Simulating Bayesitis Screening in R
# Because we will be using randomly generated numbers, we first set a seed to ensure our results are reproducible:
set.seed(31415926)
# We now set up some variables:
pop_size <- 1000000
bayesitis_prevalence <- 0.05
bayesitis_pop_size <- pop_size * bayesitis_prevalence # we calculate 5% of the population to find the number of people that have Bayesitis
# Now imagine that each person in the population is assigned a number randomly pick 5% of these numbers to designate the people that have Bayesitis
total_pop <- 1:pop_size # we create a vector made up of the numbers from 1 to 1,000,000
bayesitis_pop <- sample(total_pop, size=bayesitis_pop_size, replace=FALSE) # we randomly samples 5% of the entries from our total_pop vector
# Let's create a logical vector (one that only contains TRUE and FALSE values) to represent the Bayesitis status of every member of the population:
bayesitis_statuses <- rep(FALSE, times=pop_size) # we initialise a vector the length of the population where every entry is FALSE
bayesitis_statuses[bayesitis_pop] <- TRUE # we change the entries corresponding to the people with Byesitis to TRUE
# We can now set up our simulations:
num_sims <- 300
false_pos_props <- rep(NA, times=num_sims) # we initialise a vector to store the proportion of false positives we get from each simulation
# Now let's repeatedly pick 20 random people from the population and simulate screening them for Bayesitis:
samp_size <- 20
for (n in 1:num_sims) {
rand_samp <- sample(total_pop, size=samp_size, replace=FALSE)
# Let's set up variables to store the number of true and false positive test results:
num_true_pos <- 0
num_false_pos <- 0
rand_nums <- runif(samp_size, min=0, max=1) # we generate 20 random numbers between 0 and 1, so that everyone in the sample gets a correct/incorrect
# test result with a probability according to the sensitivity and specificty of our test
for (i in 1:samp_size) {
true_status <- bayesitis_statuses[rand_samp[i]]
if (rand_nums[i] <= 0.99 & true_status == TRUE) { # if the person does have Bayesitis they get an accurate positive result with a probability of 99%
num_true_pos <- num_true_pos + 1
} else if (rand_nums[i] > 0.85 & true_status == FALSE) { # if they don't they get a false positive result with a probability of 15%
num_false_pos <- num_false_pos + 1
}
}
total_pos <- num_true_pos + num_false_pos
if (total_pos != 0) { # if there are no positive test results, true or false, the proportion of positive test results that are false is undefined
false_pos_props[n] <- num_false_pos / total_pos
}
}
# Now let's see how the average proportion of positive test results that are false changes as the number of simulations we've done increases:
props_for_avg <- false_pos_props[!is.na(false_pos_props)] # we remove the undefined values from our vector of empirical false positive probabilities
cum_avg <- cumsum(props_for_avg) / seq_along(props_for_avg) # we calculate a cumulative average as the number of simulations increases
# We plot the cumulative average against the number of simulations:
par(mar=c(bottom=4.2, left=5.1, top=1.8, right=0.9), family="Roboto Slab")
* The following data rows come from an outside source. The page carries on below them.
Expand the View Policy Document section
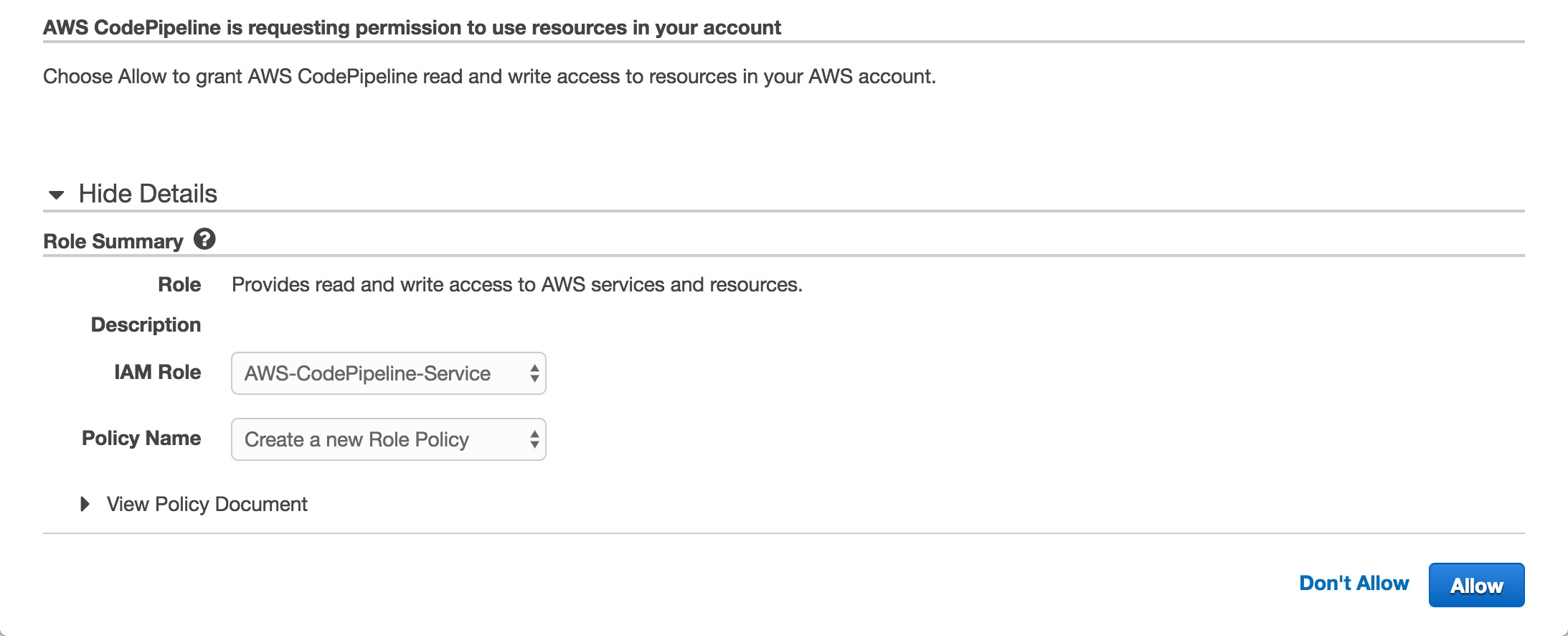Viewport: 1568px width, 636px height. [207, 504]
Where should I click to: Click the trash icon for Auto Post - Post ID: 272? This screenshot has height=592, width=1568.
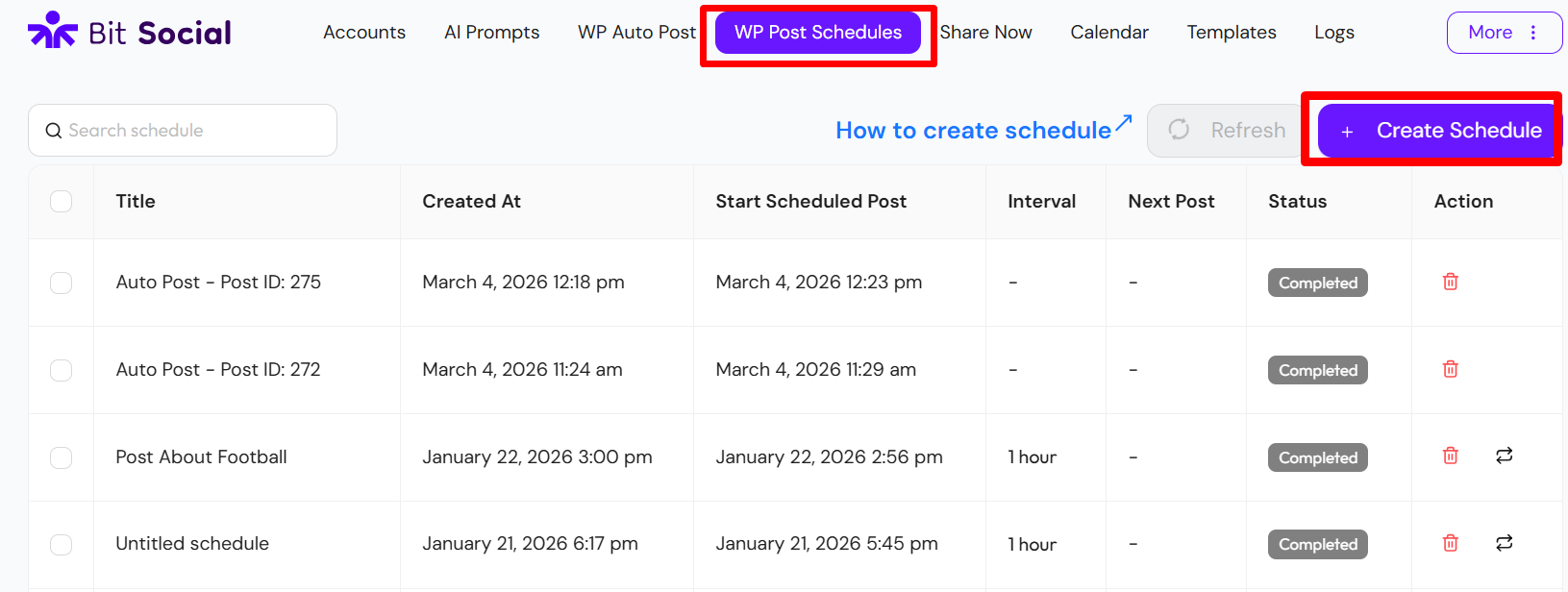pyautogui.click(x=1450, y=369)
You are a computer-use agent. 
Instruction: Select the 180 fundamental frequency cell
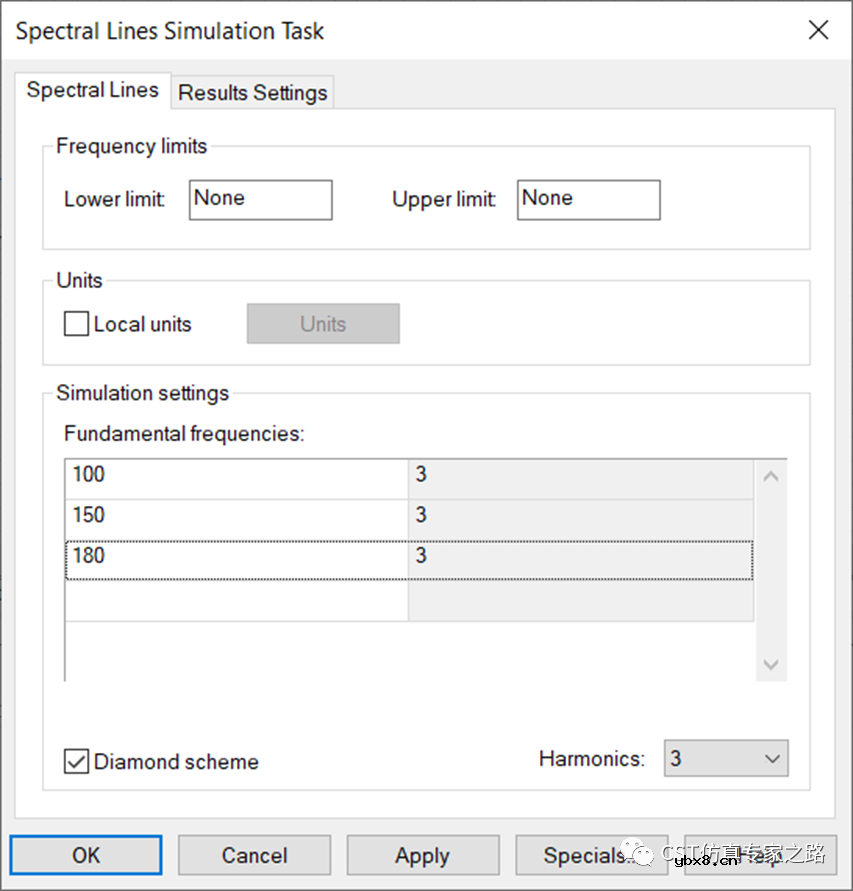[236, 557]
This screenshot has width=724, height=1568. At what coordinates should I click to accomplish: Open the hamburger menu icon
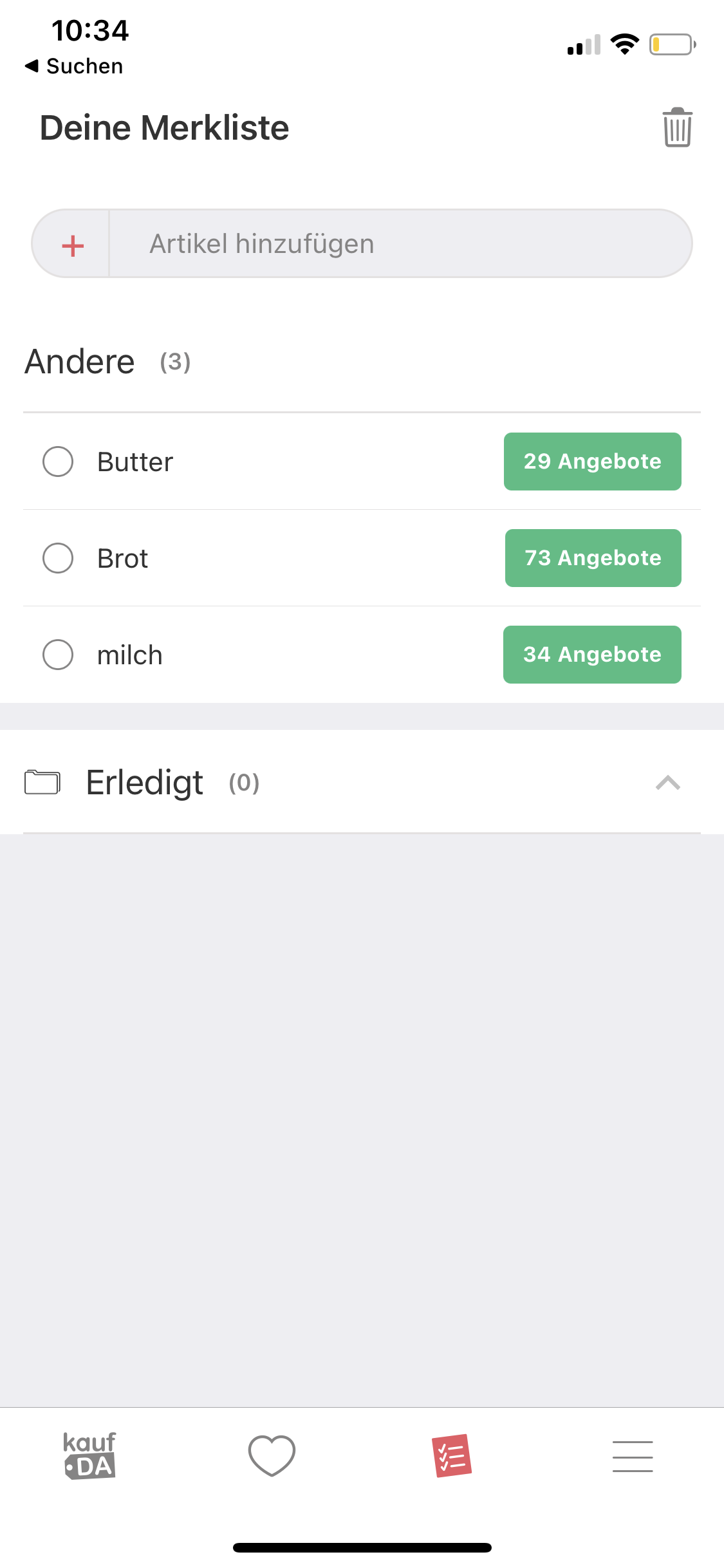(x=633, y=1456)
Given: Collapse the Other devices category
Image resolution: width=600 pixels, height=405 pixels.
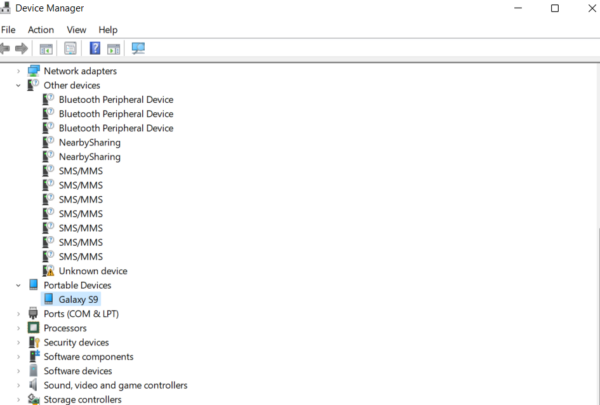Looking at the screenshot, I should point(18,86).

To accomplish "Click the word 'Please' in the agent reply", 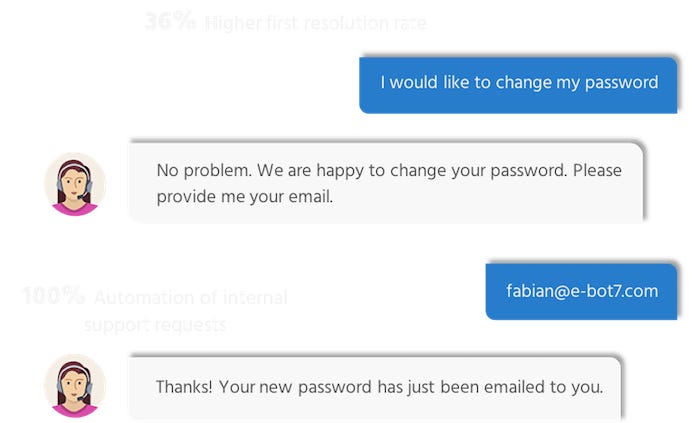I will [x=597, y=170].
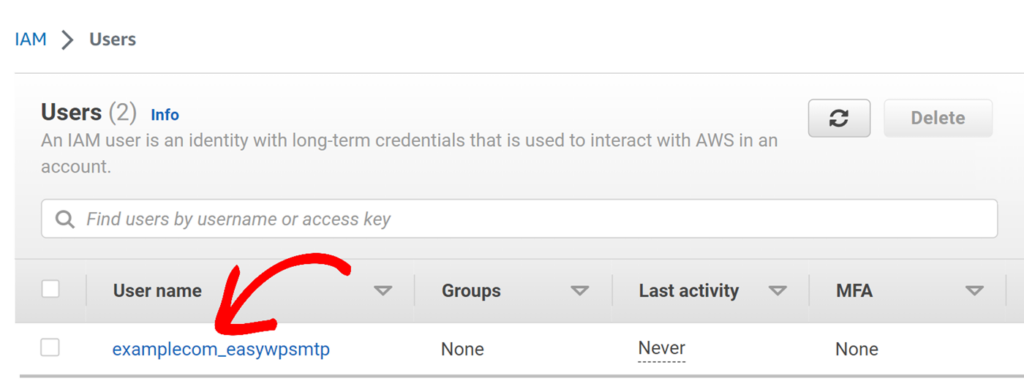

plot(cum_avg, ylim=c(0.5,1), xlab="Number of Simulations", ylab="Average False Positive Proportion", type="l", col="#808080", lwd=4.2, cex.lab=1.5, cex.axis=1.5)
abline(h=0.7421875, col="#009ed8", lty=1, lwd=4.2)
legend("topright", legend="Calculated Probability", col="#009ed8", lty=1, lwd=4.2, cex=1.2)
Reassuringly, as we do more simulations, the average proportion of positive test results that are false appears to converge to our calculated value of \(\mathbb{P}(D^{-}|T^{+})\).